Easily create machine learning models with BigQuery ML! From data processing and model creation to predictions.
The following is a tech blog I wrote while working at CyberOwl, Inc. The original version, written in Japanese, can be found here.
In a business context, I think there are times when data is collected and stored in data warehouses like BigQuery. BigQuery has a feature called BigQuery ML that allows you to create, evaluate, and make predictions with machine learning models using SQL queries on the stored data. With BigQuery ML, you don't need to build your own infrastructure, and you don't need to learn libraries like TensorFlow or PyTorch, making it easy to get started with machine learning model creation. You can choose from a variety of models, from simple ones like linear regression and logistic regression to more complex ones like deep neural networks and gradient-boosted trees. Additionally, there are features for semi-automating hyperparameter tuning
In this blog, we have compiled the necessary knowledge for getting started with creating machine learning models
Contents
- Basics of Machine Learning Model Creation
- Basics of Machine Learning Model Prediction
- DNN (Deep Neural Network) Regression Analysis
- Normalise Numerical Features! ML.STANDARD_SCALER
- Trying Predictions with the Created Model
- Convenient Features of BigQuery ML!: TRANSFORM Clause
- XGBoost Regression Analysis
- Effective Feature Engineering
with Gradient Boosting Trees - Generating Polynomials: ML.POLYNOMIAL_EXPAND
- Converting Numerical Features into Categorical Features: ML.QUANTILE_BUCKETIZE
- Combining Categorical Features: ML.FEATURE_CROSS
- Semi-Automating Hyperparameter Tuning!
- Conclusion
Basics of Machine Learning Model Creation
In this section, we will introduce the method of creating machine learning models in BigQuery ML. In the following example, we create a model using the data from the table stored in project_id.dataset_name.table_name and save it as project_id.dataset_name.linear_model_name.
The table project_id.dataset_name.table_name contains columns label_column, feature1, feature2, and feature3. When using label_column as the target variable, it predicts label_column data from the data in feature1, feature2, and feature3. This means that during training, all four columns are used, but during prediction, only the features are required.
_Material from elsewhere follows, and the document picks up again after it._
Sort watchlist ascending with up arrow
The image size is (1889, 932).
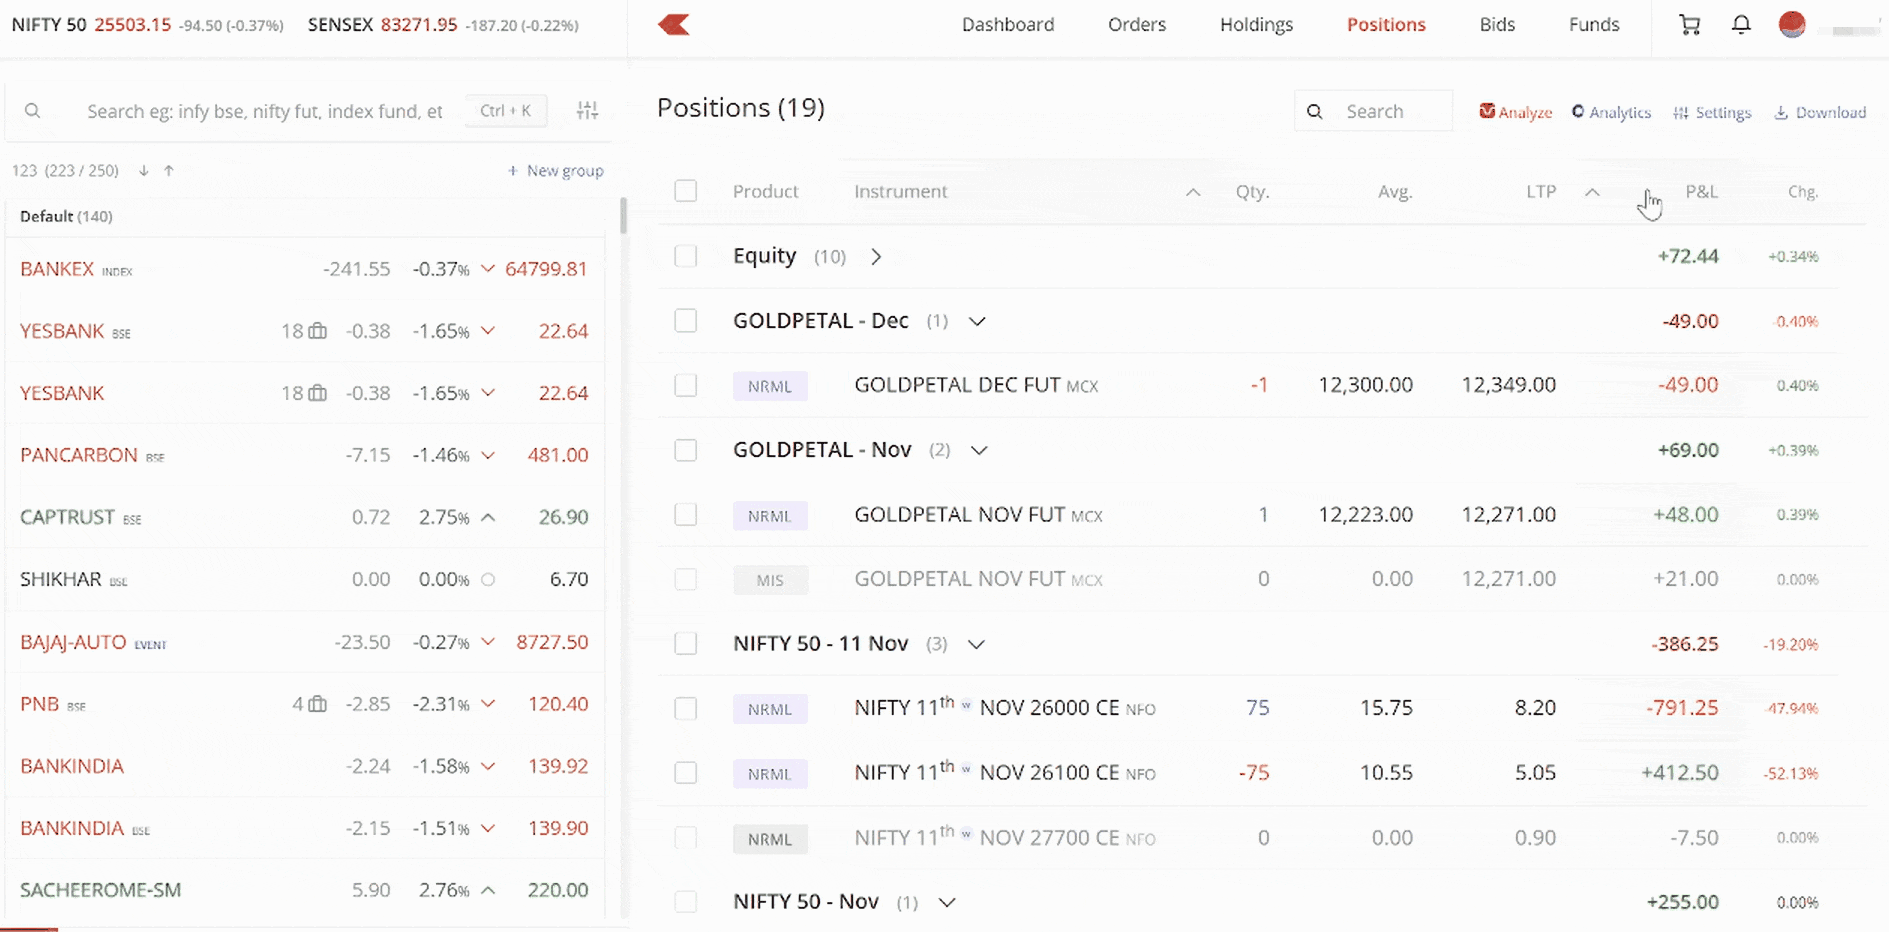coord(169,171)
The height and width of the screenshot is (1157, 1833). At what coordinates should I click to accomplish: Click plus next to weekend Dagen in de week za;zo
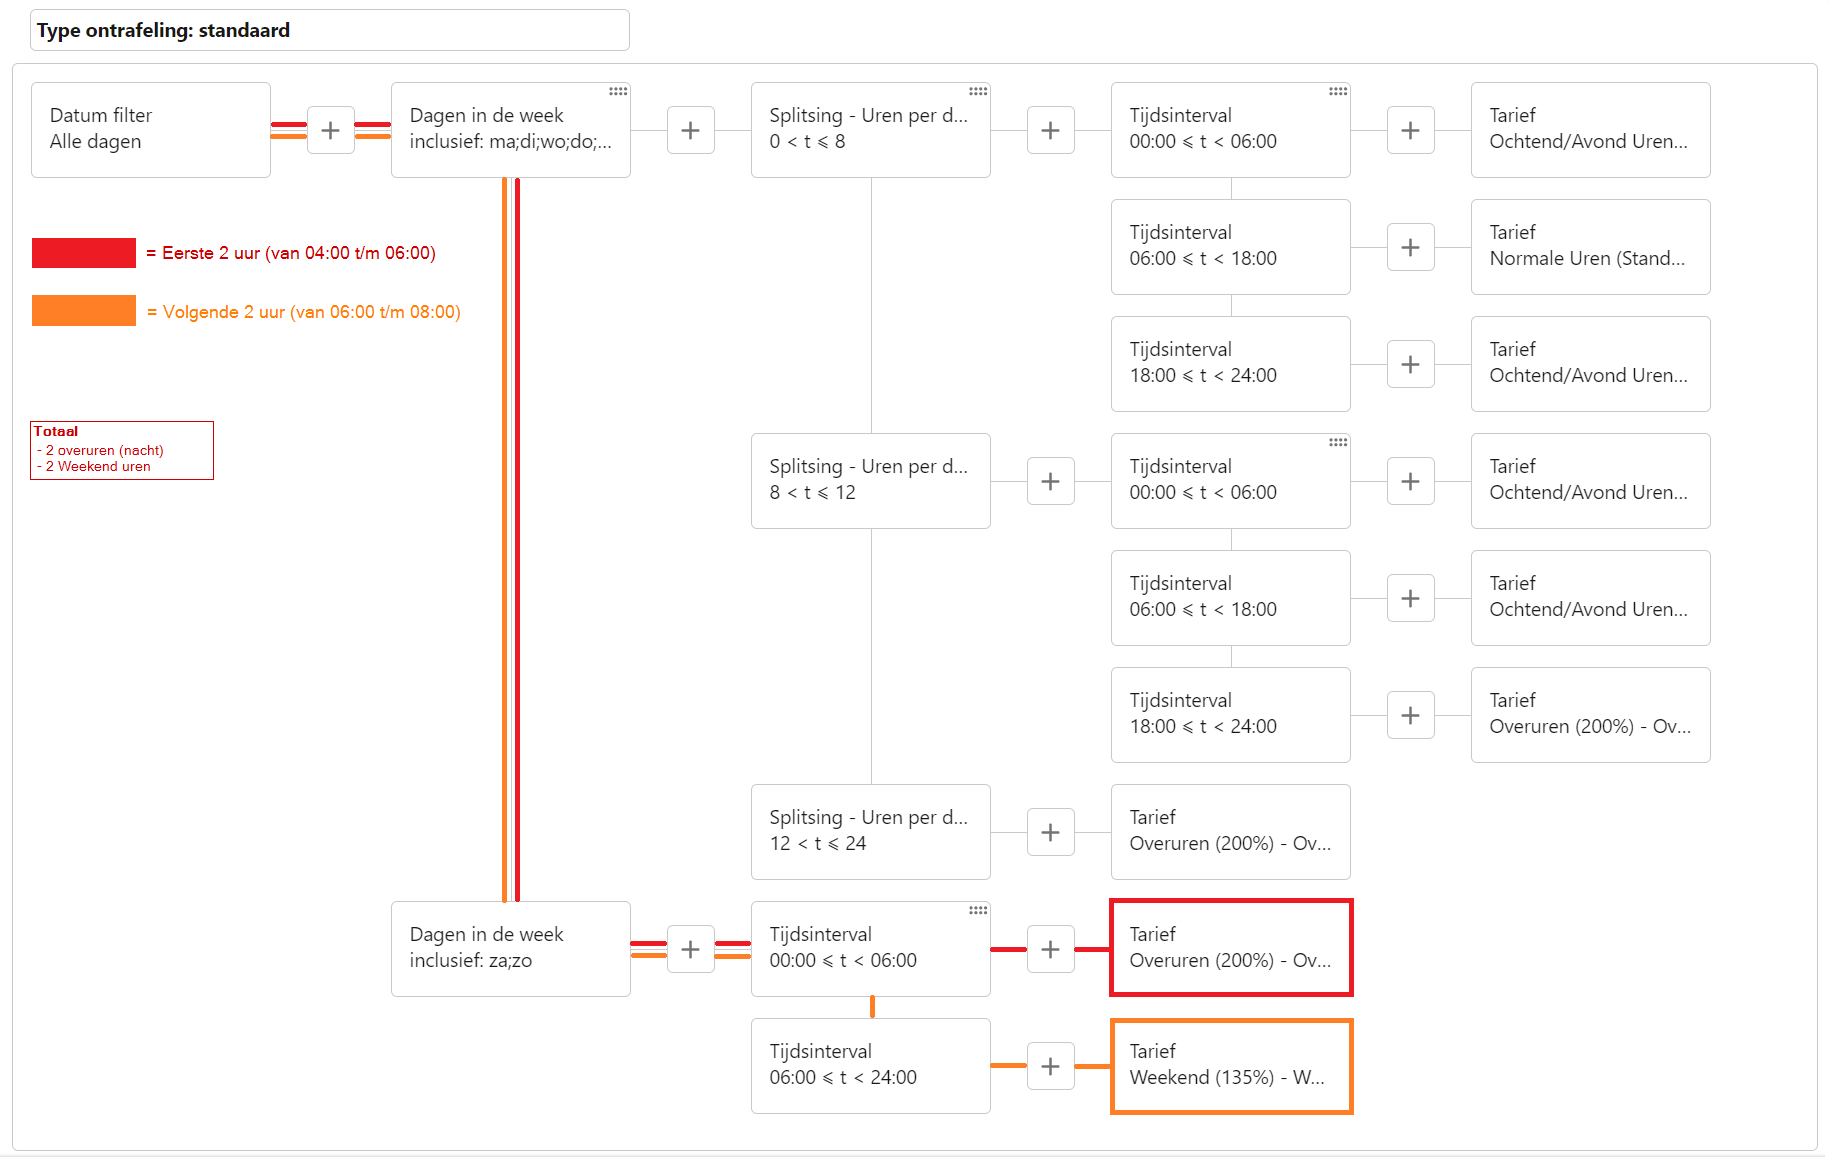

CREATE OR REPLACE MODEL `project_id.dataset_name.linear_model_name`
OPTIONS(model_type='LINEAR_REG', input_label_cols=['label_column']) AS
SELECT
label_column,
feature1,
feature2,
feature3
FROM
`project_id.dataset_name.table_name`
CREATE OR REPLACE MODEL: Determines the model name. If a model with the same name exists in the dataset, it will overwrite the existing model. In the example above, the model name is set as linear_model_name.
OPTIONS Clause: Allows specifying the model type and its details.
- model_type: Specifies the model type. Use the model type names as introduced in BigQuery's documentation. For example, if you want to perform linear regression, you would specify LINEAR_REG, and for classification using a neural network, you would specify DNN_CLASSIFIER.
- input_label_cols[ ]: Specifies the column name in the training data that serves as the target variable. This column name becomes the variable that the model predicts. In the example above, project_id.dataset_name.table_name has a column named label_column, which is used as the target variable.
AS SELECT FROM: In the AS section, you use SQL's SELECT to specify the data to be used for training. Columns not specified in input_label_cols are used as features. In the example above, label_column becomes the target variable, while feature1, feature2, and feature3 become features.
Basics of Machine Learning Model Prediction
Once you have created a model, the next step is to test it using actual data. In the example below, the name of the test table is set as test_table.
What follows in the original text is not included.